Fregenae (Greek: Φρεγήνα; Italian: Fregene), was a maritime town of ancient Etruria, situated between Alsium and the mouth of the Tiber. The modern Fregene is an Italian hamlet (frazione) of Fiumicino, in the Metropolitan City of Rome, Lazio. As of 2012 its population was of 6,445.

Livy mentions Fregenae among the coloniae maritimae (xxxvi. 3); and there is every reason to suppose that it was established at the same time with Alsium, in 245 BCE, and that we should read Fregenae for Fregellae in Velleius Paterculus, where he speaks of the foundation of these two colonies. This is confirmed by the Epitome of the 19th book of Livy, where, though Alsium is not mentioned, the foundation of Fregenae is coupled with that of Brundusium, which Velleius refers to the following year. No subsequent notice of it occurs in history: its marshy and unhealthy situation probably prevented its rising to prosperity; and, after the construction of the Portus Augusti on the right bank of the Tiber, it seems to have gradually sunk into insignificance.
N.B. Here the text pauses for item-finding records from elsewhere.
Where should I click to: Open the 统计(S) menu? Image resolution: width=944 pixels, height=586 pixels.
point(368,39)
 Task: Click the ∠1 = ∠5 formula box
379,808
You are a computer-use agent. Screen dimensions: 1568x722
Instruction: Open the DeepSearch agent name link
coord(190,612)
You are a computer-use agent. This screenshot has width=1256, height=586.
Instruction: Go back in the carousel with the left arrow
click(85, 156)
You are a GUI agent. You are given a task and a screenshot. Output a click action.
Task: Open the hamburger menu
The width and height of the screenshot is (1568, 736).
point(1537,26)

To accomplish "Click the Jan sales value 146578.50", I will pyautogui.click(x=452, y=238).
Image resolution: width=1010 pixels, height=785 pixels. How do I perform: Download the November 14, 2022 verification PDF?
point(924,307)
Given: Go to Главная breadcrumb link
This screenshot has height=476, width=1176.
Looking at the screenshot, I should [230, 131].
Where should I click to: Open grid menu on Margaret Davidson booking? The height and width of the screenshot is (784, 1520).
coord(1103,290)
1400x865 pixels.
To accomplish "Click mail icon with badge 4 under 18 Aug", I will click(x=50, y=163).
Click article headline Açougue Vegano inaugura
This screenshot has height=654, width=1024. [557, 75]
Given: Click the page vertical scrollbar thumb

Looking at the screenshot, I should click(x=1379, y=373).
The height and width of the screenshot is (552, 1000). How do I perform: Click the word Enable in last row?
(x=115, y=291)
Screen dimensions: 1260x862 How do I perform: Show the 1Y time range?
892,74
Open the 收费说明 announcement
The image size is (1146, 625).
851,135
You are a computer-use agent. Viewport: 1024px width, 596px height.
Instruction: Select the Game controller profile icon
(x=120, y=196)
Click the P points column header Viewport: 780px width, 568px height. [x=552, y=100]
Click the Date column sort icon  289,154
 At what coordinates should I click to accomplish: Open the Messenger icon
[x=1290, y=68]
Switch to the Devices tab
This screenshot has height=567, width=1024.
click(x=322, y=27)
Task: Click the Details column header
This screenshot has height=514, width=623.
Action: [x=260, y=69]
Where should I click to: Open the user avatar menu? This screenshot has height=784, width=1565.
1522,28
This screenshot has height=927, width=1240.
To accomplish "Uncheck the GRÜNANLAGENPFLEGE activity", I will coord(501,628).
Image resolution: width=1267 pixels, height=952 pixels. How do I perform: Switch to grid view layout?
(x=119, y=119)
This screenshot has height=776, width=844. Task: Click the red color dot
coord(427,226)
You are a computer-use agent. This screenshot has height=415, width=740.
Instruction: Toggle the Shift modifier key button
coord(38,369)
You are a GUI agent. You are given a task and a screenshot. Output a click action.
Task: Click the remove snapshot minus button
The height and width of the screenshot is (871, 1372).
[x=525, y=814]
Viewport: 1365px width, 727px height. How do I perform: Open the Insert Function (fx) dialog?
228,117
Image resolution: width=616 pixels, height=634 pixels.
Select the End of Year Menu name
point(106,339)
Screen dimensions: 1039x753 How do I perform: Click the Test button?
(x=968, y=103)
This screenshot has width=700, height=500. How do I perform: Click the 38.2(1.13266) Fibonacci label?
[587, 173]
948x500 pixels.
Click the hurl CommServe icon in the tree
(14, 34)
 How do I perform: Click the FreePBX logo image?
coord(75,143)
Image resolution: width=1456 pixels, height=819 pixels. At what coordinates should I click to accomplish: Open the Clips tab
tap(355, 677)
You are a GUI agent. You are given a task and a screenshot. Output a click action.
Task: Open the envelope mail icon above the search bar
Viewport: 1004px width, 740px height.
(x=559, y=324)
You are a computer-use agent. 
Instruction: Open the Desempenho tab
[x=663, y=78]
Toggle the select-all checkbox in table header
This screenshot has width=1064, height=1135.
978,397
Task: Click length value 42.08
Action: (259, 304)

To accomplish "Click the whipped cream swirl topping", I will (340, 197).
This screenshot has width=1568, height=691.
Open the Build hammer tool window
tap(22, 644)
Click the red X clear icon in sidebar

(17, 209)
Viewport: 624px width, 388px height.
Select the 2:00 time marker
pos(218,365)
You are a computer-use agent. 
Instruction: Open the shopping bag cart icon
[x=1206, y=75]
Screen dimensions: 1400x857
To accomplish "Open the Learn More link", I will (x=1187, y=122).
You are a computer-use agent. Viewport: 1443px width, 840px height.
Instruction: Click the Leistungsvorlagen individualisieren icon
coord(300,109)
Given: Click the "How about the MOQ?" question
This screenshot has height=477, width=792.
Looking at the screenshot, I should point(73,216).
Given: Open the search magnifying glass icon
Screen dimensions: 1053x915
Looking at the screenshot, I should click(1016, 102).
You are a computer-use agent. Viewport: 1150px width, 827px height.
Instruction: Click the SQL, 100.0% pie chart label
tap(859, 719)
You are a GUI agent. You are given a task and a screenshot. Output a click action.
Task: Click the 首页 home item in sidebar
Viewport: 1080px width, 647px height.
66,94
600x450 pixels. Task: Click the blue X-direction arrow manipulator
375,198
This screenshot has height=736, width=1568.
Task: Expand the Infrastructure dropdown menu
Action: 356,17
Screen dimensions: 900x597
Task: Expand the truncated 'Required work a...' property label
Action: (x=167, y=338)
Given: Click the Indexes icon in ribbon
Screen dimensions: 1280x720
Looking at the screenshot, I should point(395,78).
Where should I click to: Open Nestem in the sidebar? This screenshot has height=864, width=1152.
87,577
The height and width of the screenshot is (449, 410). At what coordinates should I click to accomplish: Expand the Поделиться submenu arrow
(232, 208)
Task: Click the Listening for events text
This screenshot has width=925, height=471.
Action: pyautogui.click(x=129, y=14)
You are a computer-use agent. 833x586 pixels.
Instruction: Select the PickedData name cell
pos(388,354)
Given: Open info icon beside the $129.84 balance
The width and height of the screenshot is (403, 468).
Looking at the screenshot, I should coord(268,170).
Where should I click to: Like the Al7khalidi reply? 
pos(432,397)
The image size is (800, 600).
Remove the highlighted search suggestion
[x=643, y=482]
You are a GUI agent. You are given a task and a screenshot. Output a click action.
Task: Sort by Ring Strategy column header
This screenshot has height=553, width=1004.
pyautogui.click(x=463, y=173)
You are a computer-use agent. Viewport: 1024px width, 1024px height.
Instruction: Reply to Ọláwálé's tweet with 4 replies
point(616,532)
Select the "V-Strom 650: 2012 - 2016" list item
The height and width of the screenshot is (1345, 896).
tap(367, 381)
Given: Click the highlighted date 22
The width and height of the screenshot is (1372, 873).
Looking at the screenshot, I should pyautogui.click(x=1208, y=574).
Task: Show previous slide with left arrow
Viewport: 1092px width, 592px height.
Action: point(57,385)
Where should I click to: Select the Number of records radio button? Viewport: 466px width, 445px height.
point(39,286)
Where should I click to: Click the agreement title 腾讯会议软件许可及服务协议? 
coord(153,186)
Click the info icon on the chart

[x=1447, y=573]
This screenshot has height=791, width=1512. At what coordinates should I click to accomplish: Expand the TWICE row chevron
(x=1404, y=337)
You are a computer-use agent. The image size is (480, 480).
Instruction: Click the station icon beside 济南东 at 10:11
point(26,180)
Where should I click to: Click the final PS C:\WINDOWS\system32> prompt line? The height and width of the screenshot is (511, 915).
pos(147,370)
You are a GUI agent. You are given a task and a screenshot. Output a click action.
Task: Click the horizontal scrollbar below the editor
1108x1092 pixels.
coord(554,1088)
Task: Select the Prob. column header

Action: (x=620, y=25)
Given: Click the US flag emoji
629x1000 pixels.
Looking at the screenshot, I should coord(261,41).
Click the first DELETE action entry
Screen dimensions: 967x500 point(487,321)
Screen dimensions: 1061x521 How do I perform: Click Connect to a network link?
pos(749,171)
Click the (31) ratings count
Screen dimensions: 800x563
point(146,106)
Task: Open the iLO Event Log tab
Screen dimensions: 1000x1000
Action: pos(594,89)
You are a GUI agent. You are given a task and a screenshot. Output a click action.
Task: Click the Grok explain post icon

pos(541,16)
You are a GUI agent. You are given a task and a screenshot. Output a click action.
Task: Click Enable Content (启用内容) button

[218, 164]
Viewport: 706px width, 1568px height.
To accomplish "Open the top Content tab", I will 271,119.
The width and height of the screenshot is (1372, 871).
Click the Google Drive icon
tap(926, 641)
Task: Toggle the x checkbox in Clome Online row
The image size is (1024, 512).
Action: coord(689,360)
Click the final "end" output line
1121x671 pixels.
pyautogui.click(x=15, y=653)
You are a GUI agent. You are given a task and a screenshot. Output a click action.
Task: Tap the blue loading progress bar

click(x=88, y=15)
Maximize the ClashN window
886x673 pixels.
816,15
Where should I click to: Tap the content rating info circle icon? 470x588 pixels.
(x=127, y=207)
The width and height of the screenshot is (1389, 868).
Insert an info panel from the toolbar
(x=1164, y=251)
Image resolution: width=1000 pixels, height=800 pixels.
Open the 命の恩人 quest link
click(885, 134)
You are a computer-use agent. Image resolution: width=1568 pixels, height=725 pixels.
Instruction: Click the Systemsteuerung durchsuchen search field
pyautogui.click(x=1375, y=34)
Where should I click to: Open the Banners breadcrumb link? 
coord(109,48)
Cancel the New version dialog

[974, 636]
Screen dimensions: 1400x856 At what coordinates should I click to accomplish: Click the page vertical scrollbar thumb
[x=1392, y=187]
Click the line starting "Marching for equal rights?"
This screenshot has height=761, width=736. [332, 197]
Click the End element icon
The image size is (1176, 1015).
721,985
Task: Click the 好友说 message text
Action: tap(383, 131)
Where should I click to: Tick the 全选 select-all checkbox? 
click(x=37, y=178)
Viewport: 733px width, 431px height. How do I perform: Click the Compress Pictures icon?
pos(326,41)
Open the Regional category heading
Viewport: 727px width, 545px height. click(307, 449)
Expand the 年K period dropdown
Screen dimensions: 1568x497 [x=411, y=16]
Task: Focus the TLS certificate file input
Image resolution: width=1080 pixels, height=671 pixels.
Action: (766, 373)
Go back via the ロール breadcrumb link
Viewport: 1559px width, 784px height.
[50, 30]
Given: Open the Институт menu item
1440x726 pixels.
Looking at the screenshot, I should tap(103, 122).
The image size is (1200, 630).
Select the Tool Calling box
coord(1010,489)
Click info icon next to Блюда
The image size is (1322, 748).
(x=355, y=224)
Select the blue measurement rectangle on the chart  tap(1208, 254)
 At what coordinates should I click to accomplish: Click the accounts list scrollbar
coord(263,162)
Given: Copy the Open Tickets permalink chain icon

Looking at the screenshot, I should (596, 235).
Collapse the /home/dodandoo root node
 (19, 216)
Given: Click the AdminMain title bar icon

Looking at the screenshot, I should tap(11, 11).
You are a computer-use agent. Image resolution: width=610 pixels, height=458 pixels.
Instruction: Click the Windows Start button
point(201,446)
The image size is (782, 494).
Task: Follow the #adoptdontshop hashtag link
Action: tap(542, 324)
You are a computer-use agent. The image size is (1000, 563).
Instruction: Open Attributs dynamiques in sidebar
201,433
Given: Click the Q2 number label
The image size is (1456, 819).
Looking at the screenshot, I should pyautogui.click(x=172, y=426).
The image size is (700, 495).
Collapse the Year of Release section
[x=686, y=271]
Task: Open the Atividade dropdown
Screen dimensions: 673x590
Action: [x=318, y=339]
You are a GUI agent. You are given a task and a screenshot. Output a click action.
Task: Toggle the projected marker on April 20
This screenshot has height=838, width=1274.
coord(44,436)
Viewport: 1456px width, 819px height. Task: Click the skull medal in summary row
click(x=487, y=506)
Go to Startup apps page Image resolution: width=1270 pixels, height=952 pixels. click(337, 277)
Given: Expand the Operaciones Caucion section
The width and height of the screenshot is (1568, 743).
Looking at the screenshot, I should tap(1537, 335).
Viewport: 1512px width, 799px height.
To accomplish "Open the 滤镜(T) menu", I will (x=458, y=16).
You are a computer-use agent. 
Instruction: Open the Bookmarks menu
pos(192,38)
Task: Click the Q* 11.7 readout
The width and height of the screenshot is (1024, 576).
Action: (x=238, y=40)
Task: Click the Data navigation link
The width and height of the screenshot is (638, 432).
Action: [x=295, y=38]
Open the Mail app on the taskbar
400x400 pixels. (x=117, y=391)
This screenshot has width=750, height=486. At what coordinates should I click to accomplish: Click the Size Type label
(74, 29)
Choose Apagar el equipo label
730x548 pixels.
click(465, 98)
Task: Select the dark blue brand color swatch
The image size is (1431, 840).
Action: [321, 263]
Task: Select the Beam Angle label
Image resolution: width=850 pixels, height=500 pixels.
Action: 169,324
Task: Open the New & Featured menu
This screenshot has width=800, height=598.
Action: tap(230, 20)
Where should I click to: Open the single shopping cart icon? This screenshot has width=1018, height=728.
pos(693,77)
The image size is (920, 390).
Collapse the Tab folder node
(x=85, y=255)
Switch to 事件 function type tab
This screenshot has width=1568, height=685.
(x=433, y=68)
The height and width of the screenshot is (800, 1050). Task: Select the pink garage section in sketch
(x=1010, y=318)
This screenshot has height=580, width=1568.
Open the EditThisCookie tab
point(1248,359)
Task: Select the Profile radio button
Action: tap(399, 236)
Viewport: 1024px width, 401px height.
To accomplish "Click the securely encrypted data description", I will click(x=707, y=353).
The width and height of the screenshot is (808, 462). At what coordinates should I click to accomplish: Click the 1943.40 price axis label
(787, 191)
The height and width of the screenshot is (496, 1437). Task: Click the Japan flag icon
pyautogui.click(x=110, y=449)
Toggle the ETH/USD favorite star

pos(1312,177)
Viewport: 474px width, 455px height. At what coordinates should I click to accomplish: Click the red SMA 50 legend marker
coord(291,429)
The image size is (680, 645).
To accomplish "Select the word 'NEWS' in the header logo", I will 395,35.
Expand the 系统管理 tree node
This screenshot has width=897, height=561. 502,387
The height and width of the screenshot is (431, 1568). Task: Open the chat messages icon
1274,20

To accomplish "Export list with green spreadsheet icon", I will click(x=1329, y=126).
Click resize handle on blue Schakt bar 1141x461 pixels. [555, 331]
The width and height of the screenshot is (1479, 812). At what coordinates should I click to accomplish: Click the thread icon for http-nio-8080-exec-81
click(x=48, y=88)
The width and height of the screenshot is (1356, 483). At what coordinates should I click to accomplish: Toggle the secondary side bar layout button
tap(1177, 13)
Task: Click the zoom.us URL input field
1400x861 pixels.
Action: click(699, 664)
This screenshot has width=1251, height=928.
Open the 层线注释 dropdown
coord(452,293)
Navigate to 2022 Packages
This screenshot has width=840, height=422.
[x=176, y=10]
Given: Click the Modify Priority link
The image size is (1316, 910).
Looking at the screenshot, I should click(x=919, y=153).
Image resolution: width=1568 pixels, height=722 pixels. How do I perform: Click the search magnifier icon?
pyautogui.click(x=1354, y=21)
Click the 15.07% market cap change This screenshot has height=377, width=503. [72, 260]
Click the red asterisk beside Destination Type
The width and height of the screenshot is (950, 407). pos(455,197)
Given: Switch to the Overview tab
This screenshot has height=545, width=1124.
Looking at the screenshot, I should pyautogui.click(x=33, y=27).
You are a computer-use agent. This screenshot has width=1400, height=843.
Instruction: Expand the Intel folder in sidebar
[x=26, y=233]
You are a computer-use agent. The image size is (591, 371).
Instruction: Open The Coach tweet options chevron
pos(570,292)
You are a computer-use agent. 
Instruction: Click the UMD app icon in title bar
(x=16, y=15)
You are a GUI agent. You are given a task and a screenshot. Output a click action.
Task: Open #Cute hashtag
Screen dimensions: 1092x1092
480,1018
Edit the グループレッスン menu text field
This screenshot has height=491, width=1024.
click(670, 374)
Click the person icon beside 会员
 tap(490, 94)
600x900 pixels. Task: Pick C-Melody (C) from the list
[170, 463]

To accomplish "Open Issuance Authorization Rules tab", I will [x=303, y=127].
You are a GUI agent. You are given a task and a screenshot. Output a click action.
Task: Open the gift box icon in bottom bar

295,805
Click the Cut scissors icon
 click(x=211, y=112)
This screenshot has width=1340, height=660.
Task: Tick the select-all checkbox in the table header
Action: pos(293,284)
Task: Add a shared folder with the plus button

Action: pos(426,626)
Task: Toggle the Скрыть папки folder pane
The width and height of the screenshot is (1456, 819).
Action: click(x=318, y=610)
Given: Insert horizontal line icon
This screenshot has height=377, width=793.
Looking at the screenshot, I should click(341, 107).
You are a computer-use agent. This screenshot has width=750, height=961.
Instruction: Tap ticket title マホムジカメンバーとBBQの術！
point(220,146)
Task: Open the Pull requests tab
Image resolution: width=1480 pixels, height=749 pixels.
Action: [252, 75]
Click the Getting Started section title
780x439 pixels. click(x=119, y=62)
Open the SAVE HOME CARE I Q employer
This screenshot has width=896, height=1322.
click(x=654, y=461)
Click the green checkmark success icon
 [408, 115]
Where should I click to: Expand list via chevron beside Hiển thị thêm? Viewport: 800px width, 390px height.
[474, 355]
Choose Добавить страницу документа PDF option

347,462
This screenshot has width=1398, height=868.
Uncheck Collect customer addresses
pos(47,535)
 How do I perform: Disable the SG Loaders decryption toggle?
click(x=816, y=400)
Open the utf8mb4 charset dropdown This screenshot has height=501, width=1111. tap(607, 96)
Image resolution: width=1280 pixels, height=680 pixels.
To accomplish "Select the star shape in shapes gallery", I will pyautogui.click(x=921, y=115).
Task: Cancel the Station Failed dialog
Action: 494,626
Hence, though its name is found in Strabo, Pliny, and the Itineraries, it is not noticed by Rutilius in his description of the coast of Etruria, and no ruins now mark the site. But the distances given in the Itinerary of 9 M.P. from Alsium, and the same from Portus Augusti at the mouth of the Tiber, enable us to fix its position with certainty at a spot now called Fregene in the comune of Fiumicino.